絃神島に住まうという人工生命体には、世界で唯一眷獣を使うことができる人工生命体がいるという。ちなみにその人工生命体は現在メンテナンス中とのことで、警戒対象には入っていなかったのだが……。
それよりも、眷獣が眷獣を使うなどという前例は、全く聞いたことがなかった。
「珍しい、ですよね。僕がコントロール権をもっている眷獣は三体だけです。
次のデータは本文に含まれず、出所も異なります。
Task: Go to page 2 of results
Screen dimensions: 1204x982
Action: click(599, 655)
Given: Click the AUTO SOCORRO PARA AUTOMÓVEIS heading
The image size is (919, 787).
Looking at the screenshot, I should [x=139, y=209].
ただ、その三体がそれぞれ眷獣――――より正確には《疑似眷獣》を所持しているため、彼らを展開させて、それから彼らに眷獣を使ってもらって戦うんですよ」
それが僕の――――《番外真祖》の戦い方です、と、魔城は言う。
「昔はもっとたくさんいたんですよ。こういう眷獣を使う吸血鬼が……もう、僕しかいなくなってしまった」
そう言って魔城は、すこし悲しそうに目を伏せた。
「ですが、この眷獣たちが僕に与えてくれたのは、一人さびしい状態だけではありません。この眷獣たちがいたからこそ、何とかここまで生きてくることもできたのですし、こうやって、あなたを出し抜くこともできました」
打って変わって、にっこり、と魔城は笑う。その両目が、真紅に輝く。
「《魔剣の焔巨人》さん、とどめをお願いしますね」
魔城の声に呼応して、焔を纏った、魔剣の巨人が號と吠える。そしてその魔剣を、全力で振り払った。
「馬鹿な―――――」
ジャックは、迫るその刃を、最後まで信じられずに見つめていた。ありえない。ありえないことが続いている。順調に進んでいたはずの作戦は失敗し、さらには見たことも聞いたことも無い、『眷獣を使う眷獣』などという能力をもった、《番外真祖》を名乗る人物。
そうだ。すべてがあり得ないならば、もしかしたらここで死ぬという事もあり得ないのではないだろうか。そうだ、これはきっと夢だ。
ならば、目を覚ますまで、眼を閉じていればいい。
「エミリア……」
ジャックは、最愛の妹の名前をつぶやき、眼を閉じる。